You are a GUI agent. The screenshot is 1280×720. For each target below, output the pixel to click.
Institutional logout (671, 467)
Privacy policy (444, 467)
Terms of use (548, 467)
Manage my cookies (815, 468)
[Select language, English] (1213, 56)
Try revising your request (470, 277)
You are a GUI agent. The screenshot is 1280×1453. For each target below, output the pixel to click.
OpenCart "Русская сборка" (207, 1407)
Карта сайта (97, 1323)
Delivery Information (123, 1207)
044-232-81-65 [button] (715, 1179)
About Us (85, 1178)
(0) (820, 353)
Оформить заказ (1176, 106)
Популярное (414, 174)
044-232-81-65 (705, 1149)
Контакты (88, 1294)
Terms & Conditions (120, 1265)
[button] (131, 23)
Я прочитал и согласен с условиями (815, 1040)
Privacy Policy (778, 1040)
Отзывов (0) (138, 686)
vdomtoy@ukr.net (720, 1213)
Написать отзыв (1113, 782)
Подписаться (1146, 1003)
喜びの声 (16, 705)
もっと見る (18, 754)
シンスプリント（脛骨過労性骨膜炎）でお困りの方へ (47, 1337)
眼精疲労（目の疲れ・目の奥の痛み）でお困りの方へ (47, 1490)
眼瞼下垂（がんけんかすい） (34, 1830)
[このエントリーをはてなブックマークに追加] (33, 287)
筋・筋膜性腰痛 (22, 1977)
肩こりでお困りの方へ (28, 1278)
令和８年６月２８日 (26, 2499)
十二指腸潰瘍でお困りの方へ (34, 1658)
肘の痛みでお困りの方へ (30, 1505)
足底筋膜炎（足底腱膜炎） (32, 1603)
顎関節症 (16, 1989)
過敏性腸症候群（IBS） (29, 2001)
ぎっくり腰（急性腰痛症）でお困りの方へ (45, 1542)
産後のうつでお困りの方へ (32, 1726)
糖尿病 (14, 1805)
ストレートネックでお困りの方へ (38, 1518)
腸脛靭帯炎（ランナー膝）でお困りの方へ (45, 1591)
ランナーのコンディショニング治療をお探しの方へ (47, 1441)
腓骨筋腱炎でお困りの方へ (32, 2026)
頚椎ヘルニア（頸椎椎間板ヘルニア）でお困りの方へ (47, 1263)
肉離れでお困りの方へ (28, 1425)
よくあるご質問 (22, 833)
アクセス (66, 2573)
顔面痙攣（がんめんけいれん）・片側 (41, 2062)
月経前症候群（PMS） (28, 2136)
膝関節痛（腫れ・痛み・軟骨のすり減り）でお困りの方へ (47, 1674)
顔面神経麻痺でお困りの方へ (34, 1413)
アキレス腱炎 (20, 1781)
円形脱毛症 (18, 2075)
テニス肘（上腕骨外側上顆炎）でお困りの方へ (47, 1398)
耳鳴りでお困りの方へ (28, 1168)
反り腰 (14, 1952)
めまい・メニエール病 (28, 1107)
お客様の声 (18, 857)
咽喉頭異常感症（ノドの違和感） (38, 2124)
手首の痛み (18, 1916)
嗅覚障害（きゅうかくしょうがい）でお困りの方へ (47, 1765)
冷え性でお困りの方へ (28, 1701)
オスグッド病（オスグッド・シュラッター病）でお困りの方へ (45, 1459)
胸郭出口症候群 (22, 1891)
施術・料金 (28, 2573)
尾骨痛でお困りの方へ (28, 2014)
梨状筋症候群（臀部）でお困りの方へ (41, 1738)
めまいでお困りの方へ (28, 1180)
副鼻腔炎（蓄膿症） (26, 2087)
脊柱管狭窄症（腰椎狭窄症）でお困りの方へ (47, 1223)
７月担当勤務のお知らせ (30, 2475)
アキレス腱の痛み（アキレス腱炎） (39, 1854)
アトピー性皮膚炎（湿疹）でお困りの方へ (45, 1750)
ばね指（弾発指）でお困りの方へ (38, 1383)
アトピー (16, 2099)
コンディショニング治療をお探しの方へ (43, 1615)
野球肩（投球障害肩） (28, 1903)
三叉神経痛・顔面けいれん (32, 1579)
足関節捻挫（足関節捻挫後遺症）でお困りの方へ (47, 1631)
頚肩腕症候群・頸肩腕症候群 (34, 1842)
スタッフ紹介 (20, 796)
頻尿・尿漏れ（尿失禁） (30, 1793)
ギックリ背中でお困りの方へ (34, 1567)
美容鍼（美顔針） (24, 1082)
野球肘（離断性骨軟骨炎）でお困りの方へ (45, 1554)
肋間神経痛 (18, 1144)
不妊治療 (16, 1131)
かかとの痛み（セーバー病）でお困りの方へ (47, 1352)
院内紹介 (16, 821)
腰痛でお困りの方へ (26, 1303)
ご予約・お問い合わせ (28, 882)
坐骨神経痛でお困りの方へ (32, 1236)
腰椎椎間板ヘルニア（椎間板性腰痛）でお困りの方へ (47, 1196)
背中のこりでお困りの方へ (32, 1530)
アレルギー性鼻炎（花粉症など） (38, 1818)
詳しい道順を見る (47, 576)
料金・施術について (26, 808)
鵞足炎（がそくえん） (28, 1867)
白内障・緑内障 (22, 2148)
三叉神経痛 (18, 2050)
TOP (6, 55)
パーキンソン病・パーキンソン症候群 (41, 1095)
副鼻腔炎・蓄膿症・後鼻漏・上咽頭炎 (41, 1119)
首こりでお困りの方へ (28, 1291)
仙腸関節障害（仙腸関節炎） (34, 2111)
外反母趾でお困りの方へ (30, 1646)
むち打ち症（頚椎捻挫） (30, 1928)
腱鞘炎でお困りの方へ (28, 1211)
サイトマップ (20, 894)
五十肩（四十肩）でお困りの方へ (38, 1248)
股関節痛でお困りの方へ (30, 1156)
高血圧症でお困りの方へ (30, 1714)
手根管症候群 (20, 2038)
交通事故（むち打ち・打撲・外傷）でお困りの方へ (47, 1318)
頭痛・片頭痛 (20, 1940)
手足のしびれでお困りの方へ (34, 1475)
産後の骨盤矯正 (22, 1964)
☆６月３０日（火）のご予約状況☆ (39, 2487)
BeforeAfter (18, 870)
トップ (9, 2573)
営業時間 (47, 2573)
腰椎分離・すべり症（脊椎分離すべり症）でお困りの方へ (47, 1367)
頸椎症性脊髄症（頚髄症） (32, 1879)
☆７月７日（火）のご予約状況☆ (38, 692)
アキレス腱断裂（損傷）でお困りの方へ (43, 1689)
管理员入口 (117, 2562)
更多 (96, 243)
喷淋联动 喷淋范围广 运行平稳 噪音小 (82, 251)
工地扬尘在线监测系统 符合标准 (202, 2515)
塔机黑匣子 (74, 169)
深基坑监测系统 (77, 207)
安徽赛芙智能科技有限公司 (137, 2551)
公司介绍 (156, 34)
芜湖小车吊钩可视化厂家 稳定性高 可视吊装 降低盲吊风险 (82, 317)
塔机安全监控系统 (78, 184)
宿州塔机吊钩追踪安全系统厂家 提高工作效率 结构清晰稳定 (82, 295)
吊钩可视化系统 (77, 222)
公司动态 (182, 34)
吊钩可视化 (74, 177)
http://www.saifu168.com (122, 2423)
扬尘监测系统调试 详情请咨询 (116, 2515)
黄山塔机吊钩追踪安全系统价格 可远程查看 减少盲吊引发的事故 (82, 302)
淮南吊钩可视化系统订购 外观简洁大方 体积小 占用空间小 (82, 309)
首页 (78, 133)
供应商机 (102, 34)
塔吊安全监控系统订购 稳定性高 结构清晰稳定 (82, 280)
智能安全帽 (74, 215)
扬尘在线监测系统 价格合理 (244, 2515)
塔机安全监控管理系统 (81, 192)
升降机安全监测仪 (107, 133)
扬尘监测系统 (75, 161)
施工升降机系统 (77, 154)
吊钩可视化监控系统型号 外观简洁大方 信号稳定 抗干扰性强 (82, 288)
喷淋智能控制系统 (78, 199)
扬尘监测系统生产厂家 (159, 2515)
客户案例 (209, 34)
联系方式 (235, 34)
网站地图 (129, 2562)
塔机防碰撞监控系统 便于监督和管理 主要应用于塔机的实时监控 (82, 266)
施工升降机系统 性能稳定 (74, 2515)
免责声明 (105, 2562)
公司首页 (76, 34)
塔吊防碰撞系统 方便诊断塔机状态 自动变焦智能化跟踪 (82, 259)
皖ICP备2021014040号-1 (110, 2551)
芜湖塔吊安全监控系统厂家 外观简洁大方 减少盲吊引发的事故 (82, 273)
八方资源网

TASK DIRECTIONS:
Return word for word the lines above from the line with "公司介绍 (156, 34)" to the line with "塔吊安全监控系统订购 稳定性高 结构清晰稳定 (82, 280)", including both and leaving out all others.

ANSWER SECTION:
公司介绍 (156, 34)
芜湖小车吊钩可视化厂家 稳定性高 可视吊装 降低盲吊风险 (82, 317)
塔机安全监控系统 (78, 184)
宿州塔机吊钩追踪安全系统厂家 提高工作效率 结构清晰稳定 (82, 295)
吊钩可视化系统 (77, 222)
公司动态 (182, 34)
吊钩可视化 (74, 177)
http://www.saifu168.com (122, 2423)
扬尘监测系统调试 详情请咨询 (116, 2515)
黄山塔机吊钩追踪安全系统价格 可远程查看 减少盲吊引发的事故 (82, 302)
淮南吊钩可视化系统订购 外观简洁大方 体积小 占用空间小 (82, 309)
首页 (78, 133)
供应商机 (102, 34)
塔吊安全监控系统订购 稳定性高 结构清晰稳定 (82, 280)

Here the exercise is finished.